Мертвые мальчишки Гровроуза - Gadezz
Из отражения на меня смотрит незнакомец. Я верчусь перед ним, пытаясь примириться с одеждой, но бирка от рубашки неприятно царапает кожу шеи, и в какой-то момент я подумываю все отменить.
– Соберись.
Кивнув своему альтер эго, я проверяю, на месте ли удостоверение и карманные деньги, которые планировалось потратить на новый байк, но жизнь внесла свои коррективы. Хорошо, что на личные расходы мне выделяют еженедельно. Хоть какая-то стабильность в быстро меняющемся мире.
На улице темнеет. Закатное солнце пробивается через затянутое облаками небо, и вскоре комната окрасится в алый. Но меня в ней уже не будет. Стараясь не шуметь, я открываю окно и вылезаю на крышу. Затем пробираюсь по ветке к домику на дереве и спускаюсь по деревянным дощечкам, совсем не предполагающим мой нынешний рост и вес.

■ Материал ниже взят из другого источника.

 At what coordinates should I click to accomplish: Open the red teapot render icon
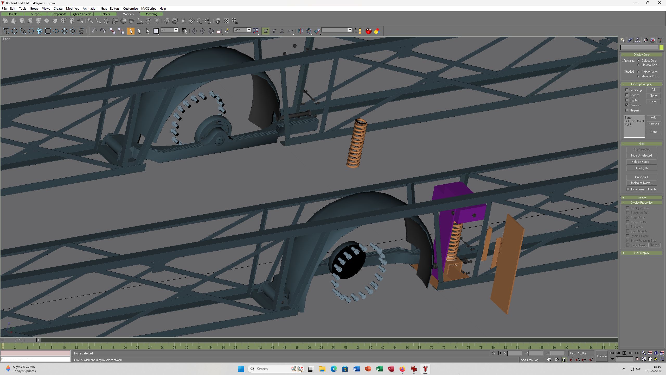pyautogui.click(x=369, y=31)
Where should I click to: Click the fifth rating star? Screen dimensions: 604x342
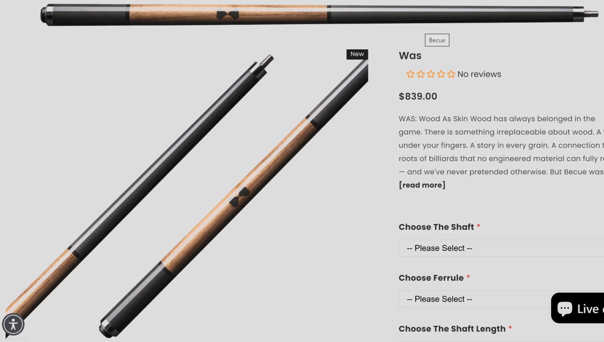tap(451, 74)
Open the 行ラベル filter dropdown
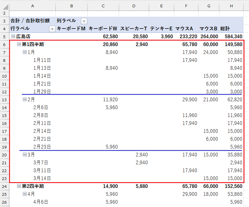 [52, 29]
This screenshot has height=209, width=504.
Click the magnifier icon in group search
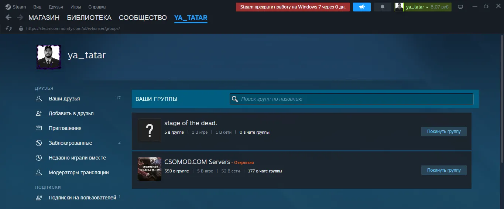234,99
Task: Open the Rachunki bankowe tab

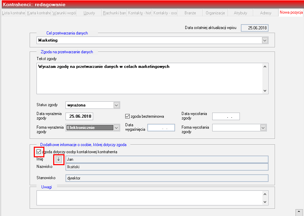Action: (x=114, y=13)
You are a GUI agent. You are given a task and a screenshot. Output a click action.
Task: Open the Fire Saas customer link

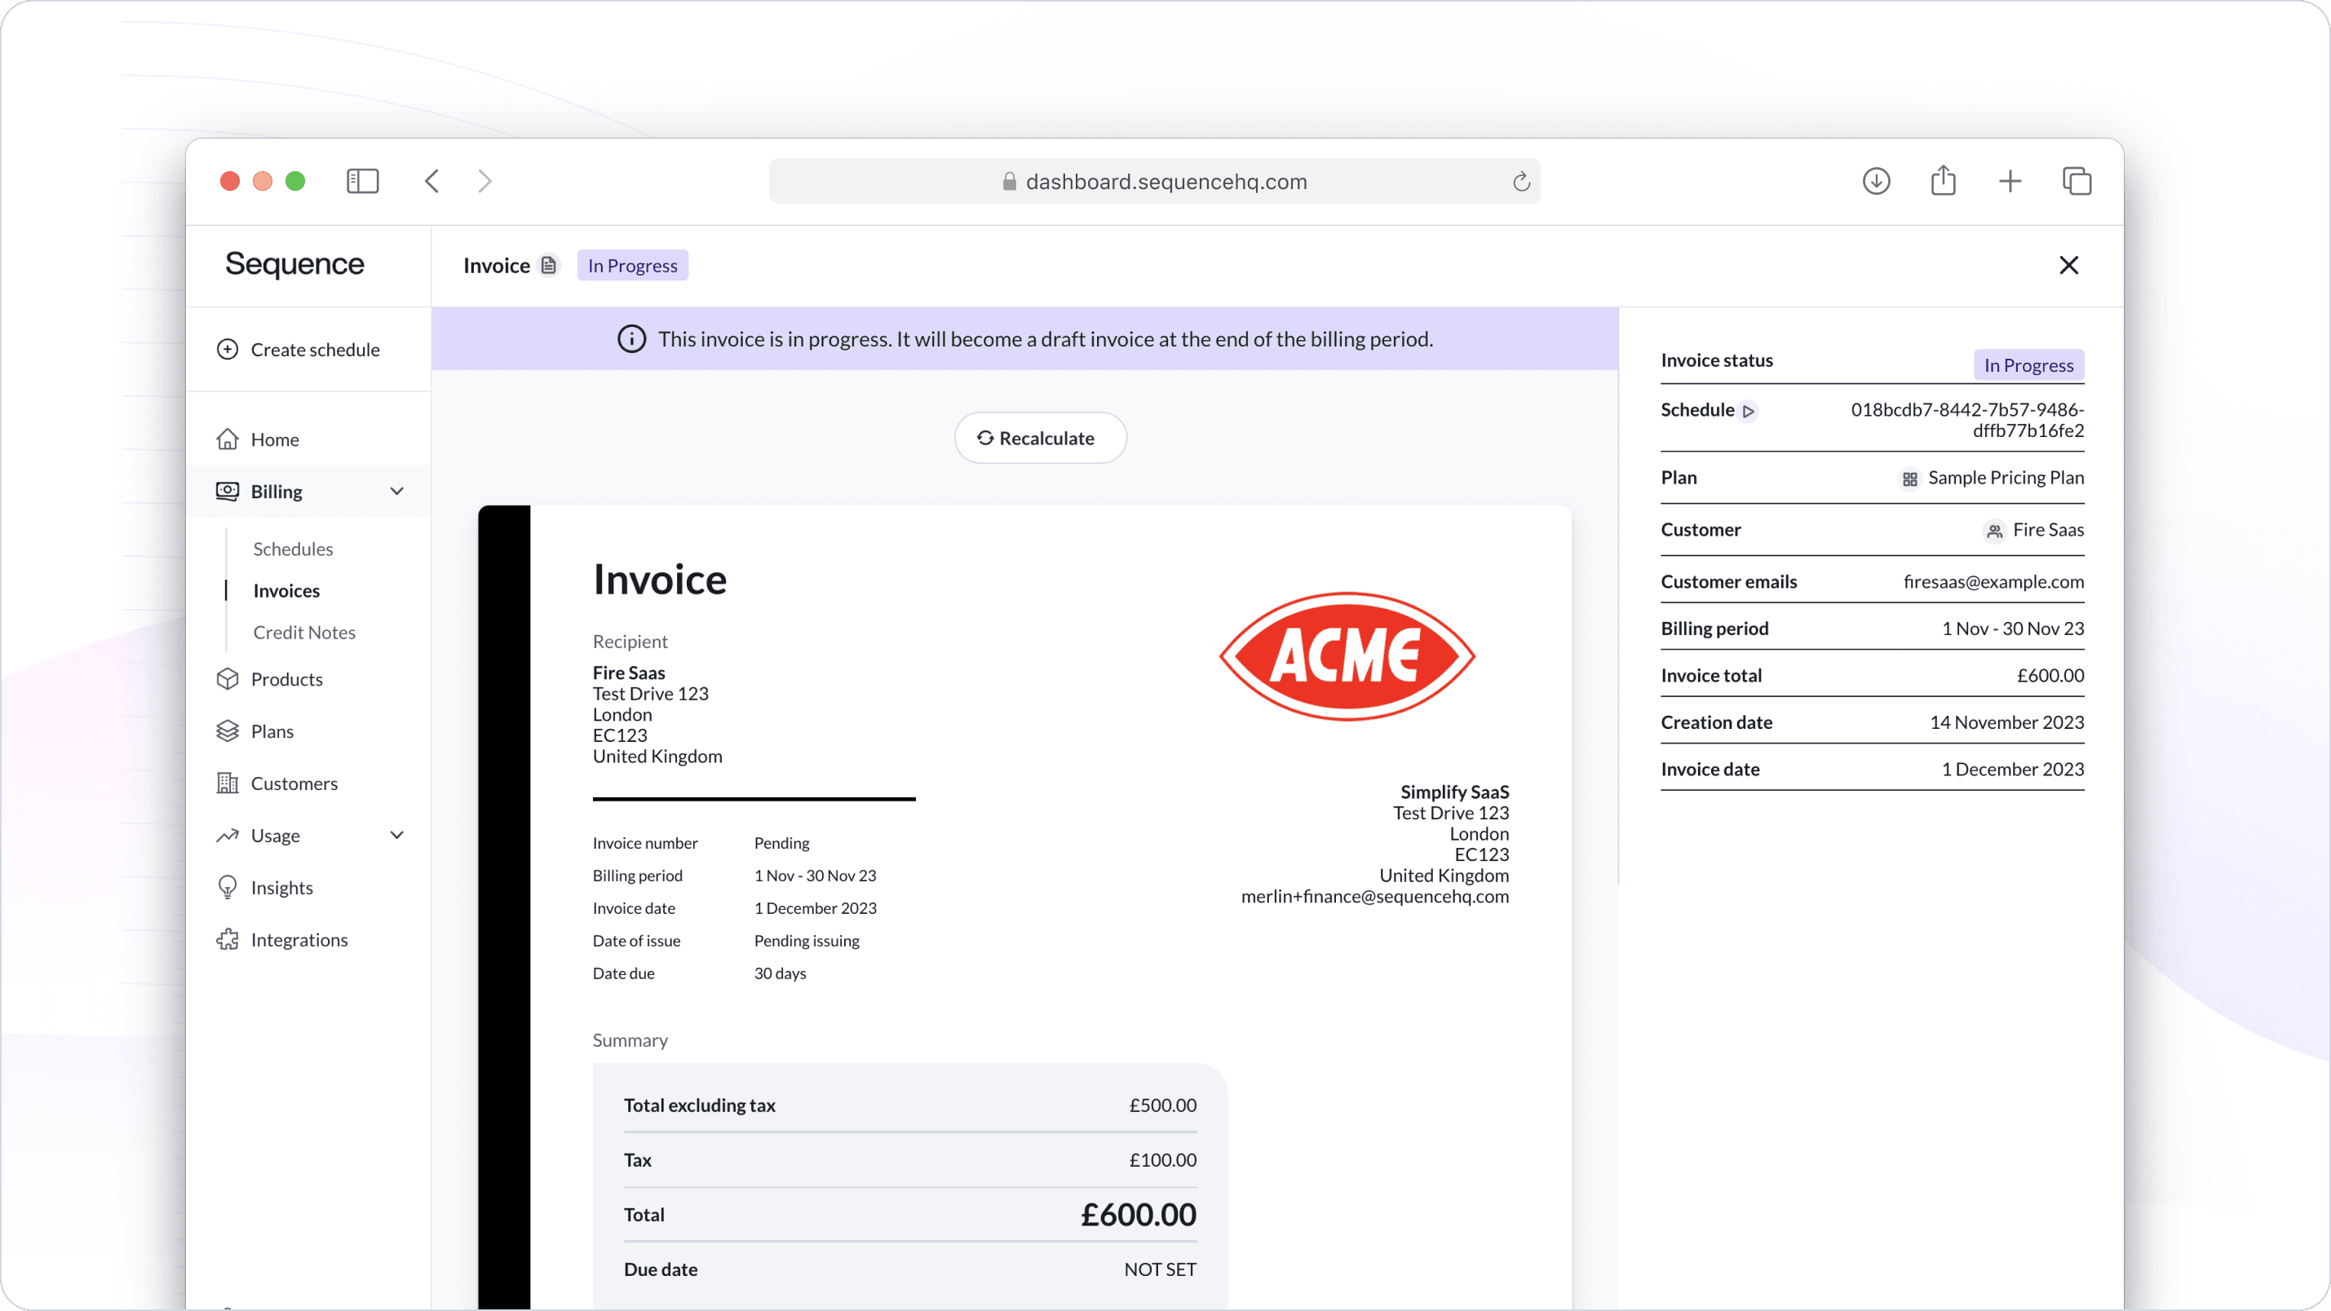(2047, 530)
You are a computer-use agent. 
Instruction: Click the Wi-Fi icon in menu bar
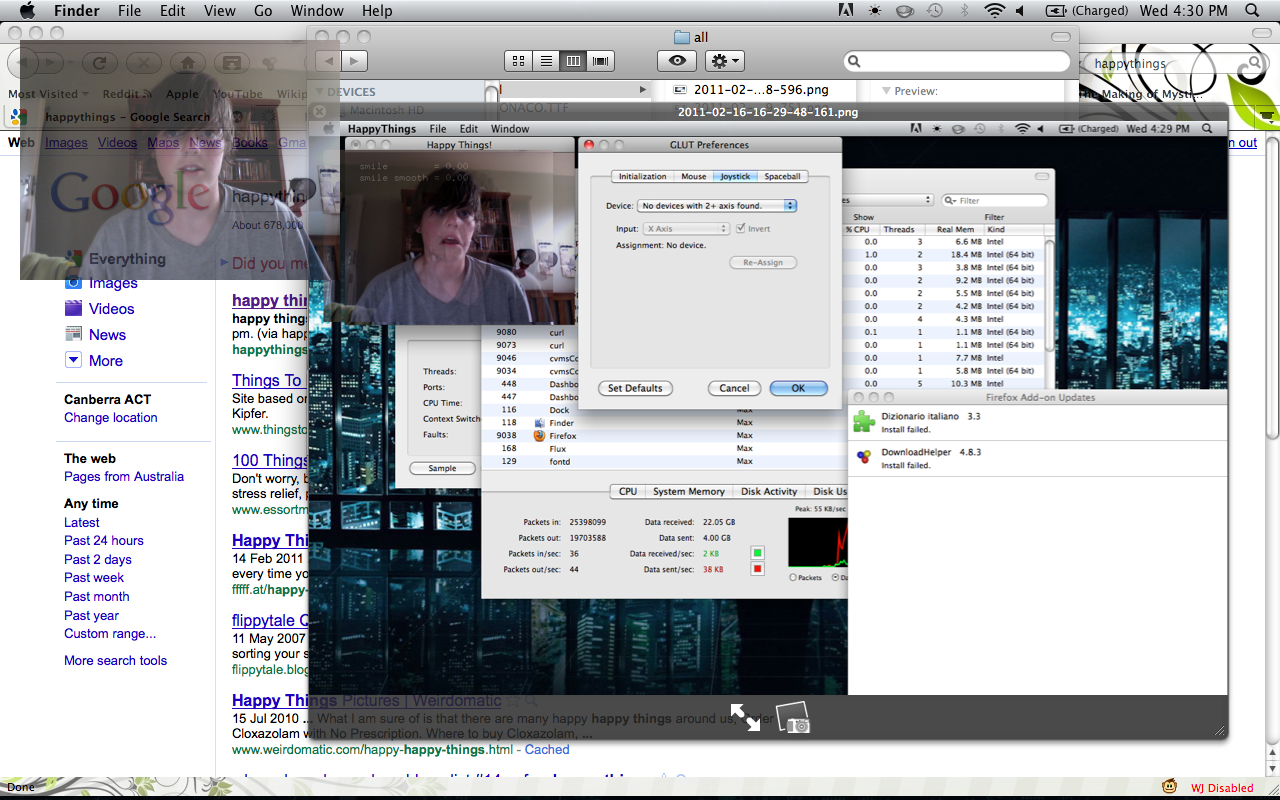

Папа построил его на мой день рождения, но я даже не понял зачем. Лазить мне не нравилось. Друзей тогда не водилось. Белки переносят заразу. А я хотел материнскую плату. Железо, не дерево. Как он мог перепутать?
Домик на дереве – худшая затея на свете. В особенности после аргумента «Другие на твоем месте были бы в восторге». К сожалению, мама и папа так до конца и не смирились с тем, что я никогда не стану как другие. Сколько бы усилий они ни приложили, чтобы меня перепаять.
Часто сгоревшее единожды сгорело навсегда.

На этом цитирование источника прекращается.